[Dataset records]
***

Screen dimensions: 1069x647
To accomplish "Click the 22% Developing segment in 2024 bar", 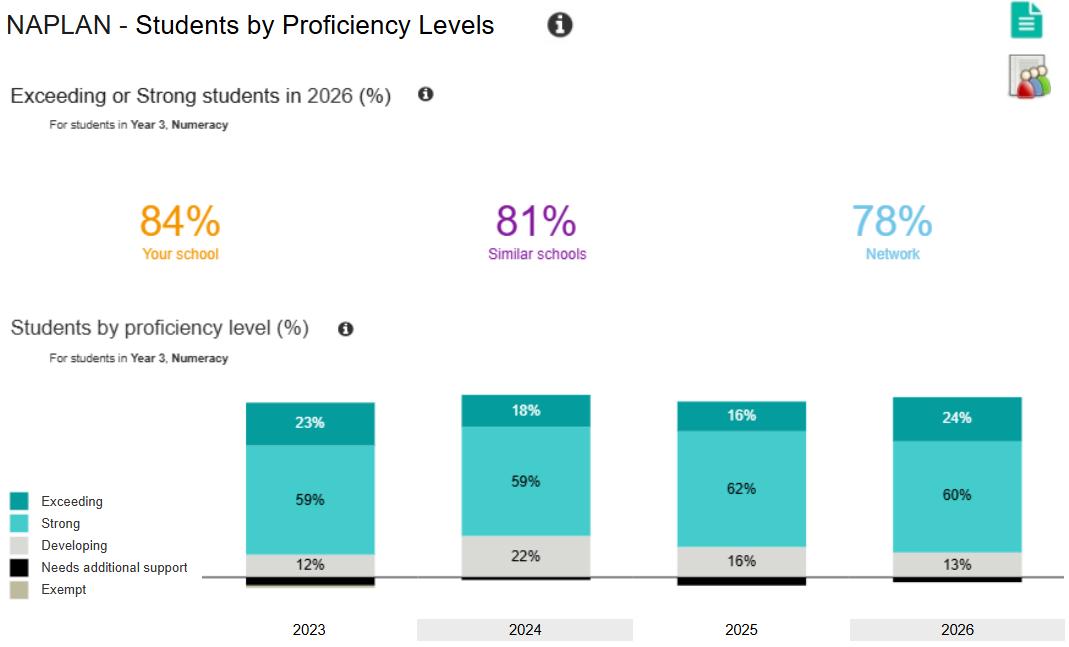I will [526, 556].
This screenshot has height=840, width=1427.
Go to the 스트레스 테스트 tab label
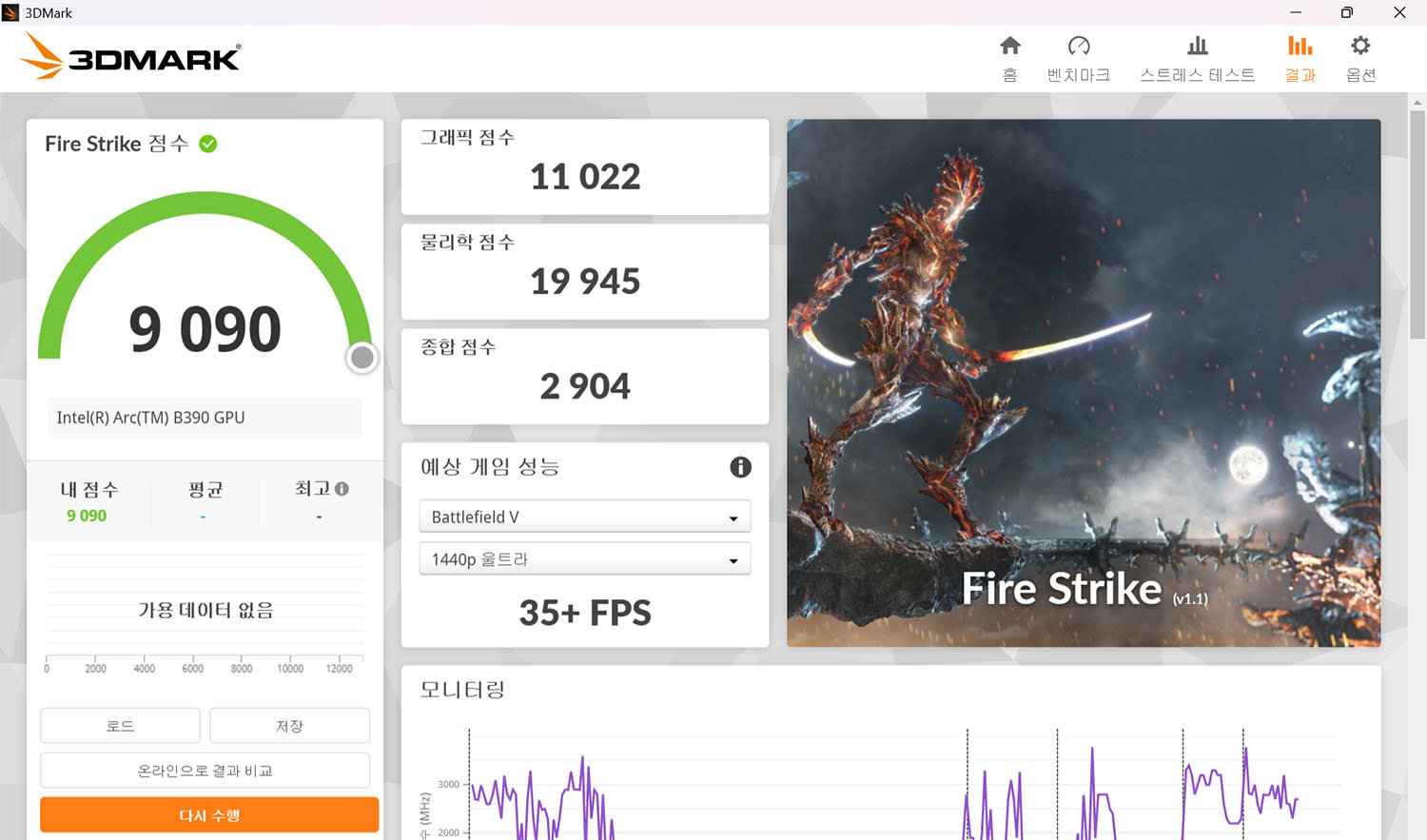click(1198, 75)
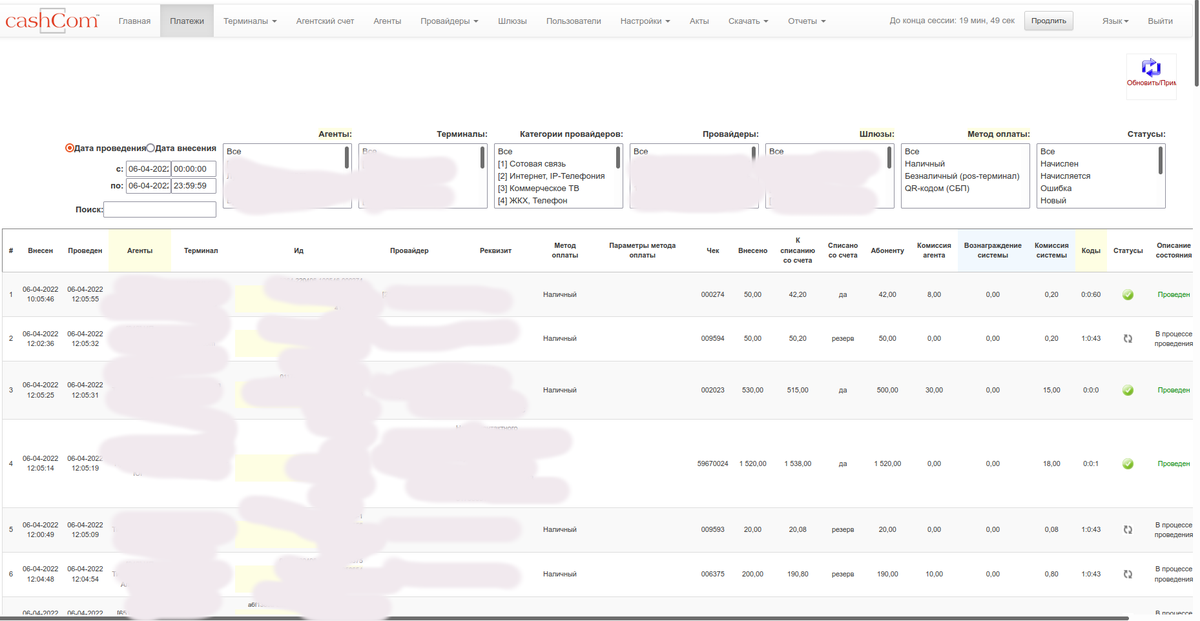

***

### TASK
In the records above, the lines from the one containing "This screenshot has height=840, width=1427." through the last line are to be written out exactly, both ends included and pictures omitted.

### RESPONSE BOX
This screenshot has height=840, width=1427.
Go to the 스트레스 테스트 tab label
click(1198, 75)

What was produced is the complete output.